The son, livid, puts out a huge reward for Harry’s head. Harry runs to everyone he knows, but all have turned against him. With men all over the city on the hunt for him, he finally takes refuge in the shop of a black marketer acquaintance. He is visited by his girlfriend – not sure how she knew he was there – who gives him cash and a way out. Rather than run away, however, he takes the one unselfish action of his life: he runs out into the streets screaming to his girlfriend’s shock that she has found him, hoping that at least he can get her the large reward for finding him and repay her for her kindness. He is soon caught, his neck broken, and his body dumped unglamorously into the Thames. Kristo, looking from above, flicks ashes from his cigarette emotionlessly over the spot and exits.
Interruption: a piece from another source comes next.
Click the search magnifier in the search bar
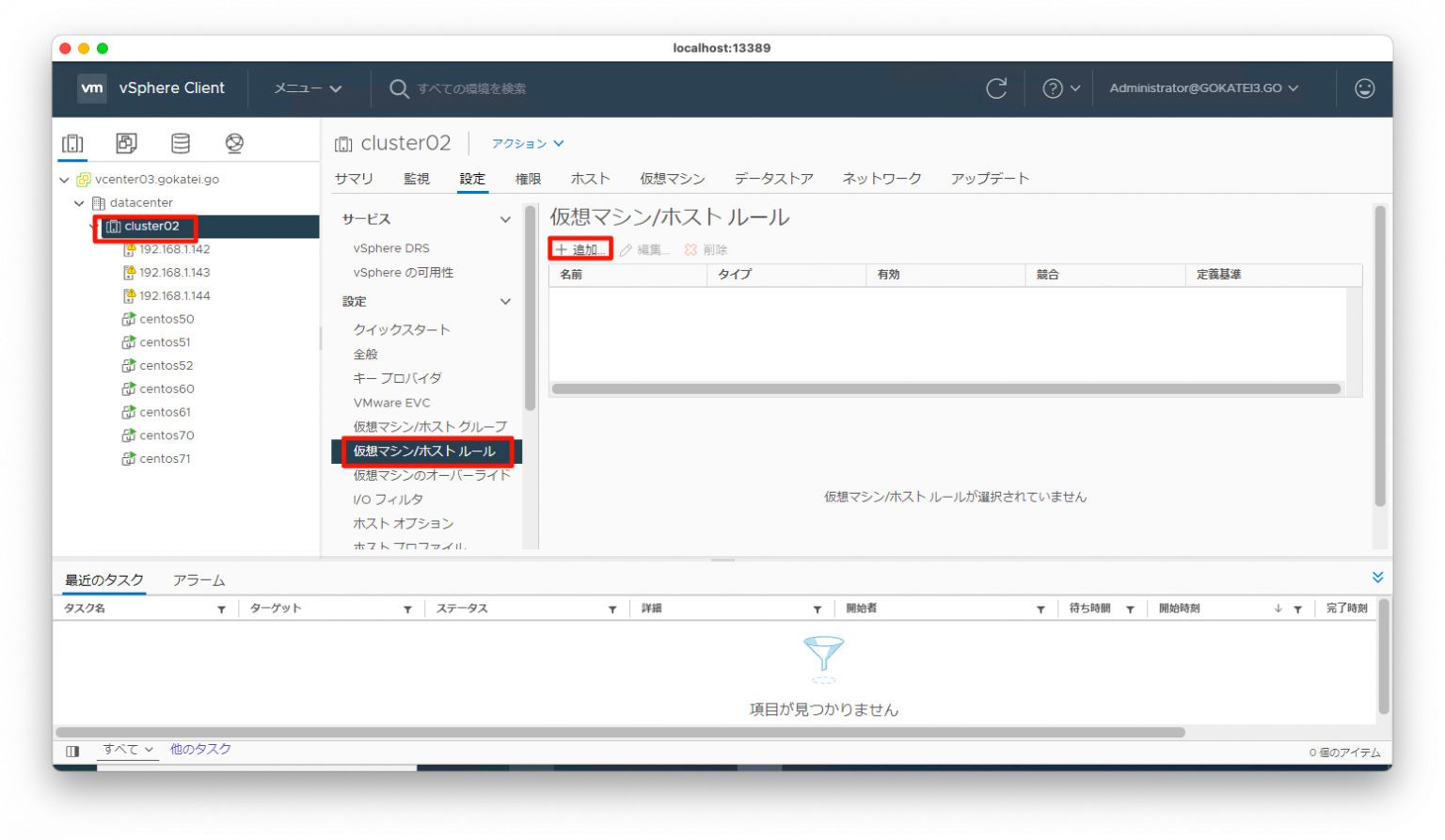The height and width of the screenshot is (840, 1445). [399, 88]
Comparisons with The Third Man seem apt, especially the shadowy chase scenes inside, through and around the narrow buildings and stairways. But that film views the story with a jaundiced eye, whereas Night is deadly serious. Dassin’s London is the seamy side: hustlers, thieves, dealers in contraband, and more. The lovely shots of the bridge and Parliament in the back contrast with squalid streets and dingy buildings in a city still pockmarked from the war. None of the many sordid characters who populate the story feel artificial; the casting, script and direction render them frighteningly credible. The corpulent nightclub owner is a boorish Dickensian character who foolishly thinks he can win his wife over with money; the wife, a calculating woman who’s not about to be pushed around (both come to unhappy ends); Kristo, a heavy whose demeanor makes it clear that he is not a person to tampered with; and so forth. The script is lean and mean. When the Strangler bursts angrily into the nightclub in search of Harry, he knocks everyone aside and barrels through single-mindedly like a train driving through the crowd, with no ceremony or wasted drama or clever dialogue. He simply gets the job done.
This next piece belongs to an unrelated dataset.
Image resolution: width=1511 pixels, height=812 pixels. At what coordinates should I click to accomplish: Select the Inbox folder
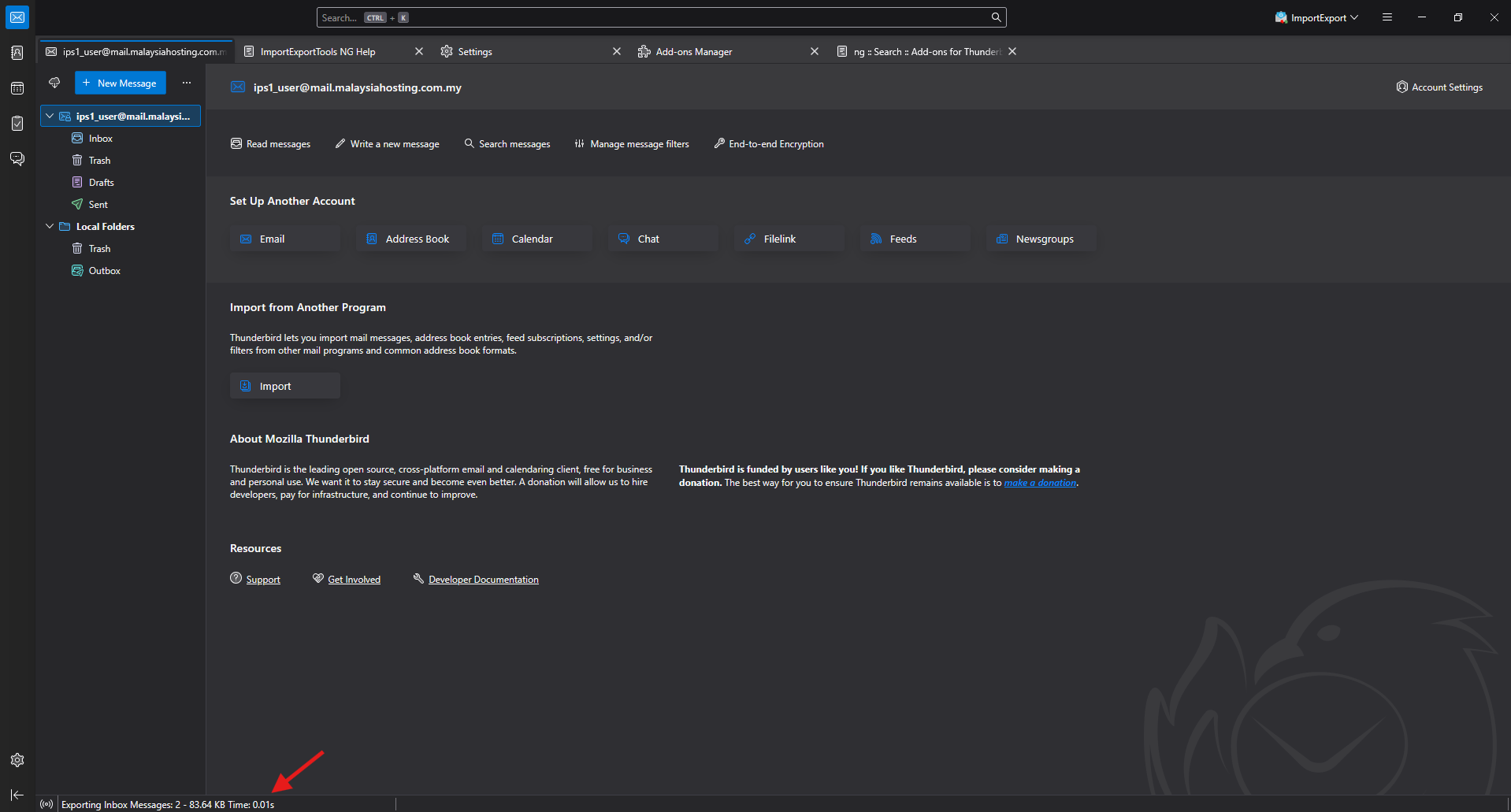pyautogui.click(x=101, y=139)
Widmark is constantly nervous and sweaty, wound up like he’s ready to explode at any moment. He reminded me of Tony Curtis in Sweet Smell of Success. It’s not clear why they picked an American for a movie completely steeped in its Englishness other than the need for star power, but he justifies their choice. Gene Tierney, apparently cast on the order of the producer in order to help cure her depression, was fine as Widmark’s put-upon girlfriend, but Hugh Marlowe was rather bland as the guy upstairs. Others were near perfect, especially Googie Withers (It Always Rains on Sunday), delicious in her role as the scheming wife plotting her independence from the rich husband who unwisely dotes on her; the gargantuan Francis L. Sullivan, a tremendous foil as her husband; and Lom as the wrestling boss who does not take well to Widmark muscling in on his turf. Special mention goes to non-actor Stanislaus Zbyszko, an actual former world champion wrestler who made the part his own. I’m not sure if he choreographed the thrilling wrestling sequence, but it looked absolutely real. The usual sport in these films is boxing, but wrestling is grittier and proved a fantastic substitute. (Trivia: Zbyszko’s protégé in the film, the hunky 6’5” Ken Richmond, was one of the near-naked guys who rang the gong at the start of Rank Studio films.)

A tremendous noir film and a great work of any genre. Strongly recommended.